After transforming consumer retail, hospitality and travel markets, digital marketplace are now reshaping industrial markets and supply chains. Experts say the upheaval of traditional business models is inevitable, but the disruption offers companies across the B2B supply chain a unique opportunity to expand their reach and create innovative new customer experiences.
On October 24, 2017, the share prices of several Fortune 500 industrial supply companies dropped as much as 5%, even though the NYSE and NASDAQ indexes remained essentially flat.

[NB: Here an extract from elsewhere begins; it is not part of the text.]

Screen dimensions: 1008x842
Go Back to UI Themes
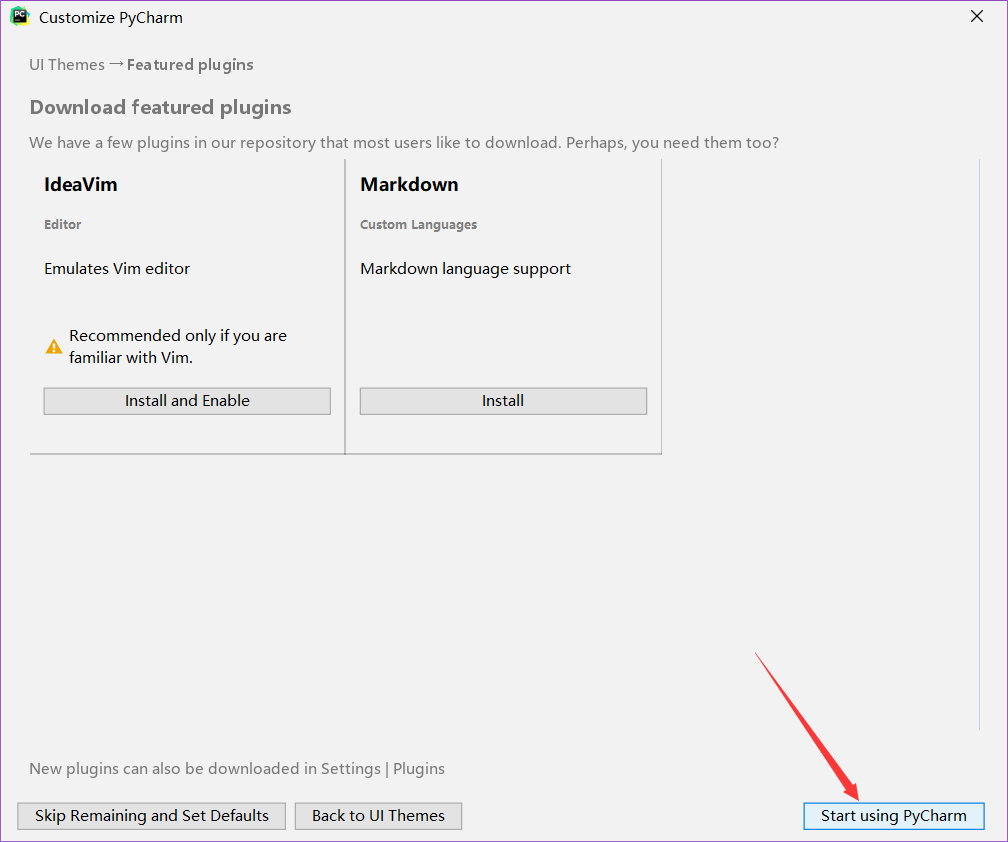click(x=378, y=816)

What happened? According to investment analysts, the decrease occurred due to the launch of Amazon Business, which provides Prime’s unlimited fast delivery to Amazon’s business customers. As an online B2B marketplace, Amazon Business provides a software platform that enables buyers and sellers to connect and do business. The platform is the facilitator; the transactions are essentially peer-to-peer.
Amazon Business shifts inventory and logistical duties to participating suppliers, cutting its costs and increasing its agility. It’s a model the world’s largest B2B marketplace platform, Alibaba, adopted from inception, allowing it to carry zero inventory on its own balance sheet, much as Amazon pioneered with books.
The marketplace model allows these companies to grow at a pace and scale that companies with heavy inventory, facilities and logistics investments cannot. This enormous capacity to scale, plus a compelling user experience, have enabled these marketplaces to disrupt sector after sector.
Altered customer expectations
The disruptive nature of business-to-consumer (B2C) and consumer-to-consumer (C2C) marketplaces is well-documented in hospitality (Airbnb, Wimdu), travel (Booking.com, Ctrip), financial services (M-Pesa, PayPal), transportation (Uber, Lyft), and retail (eBay, Tmall).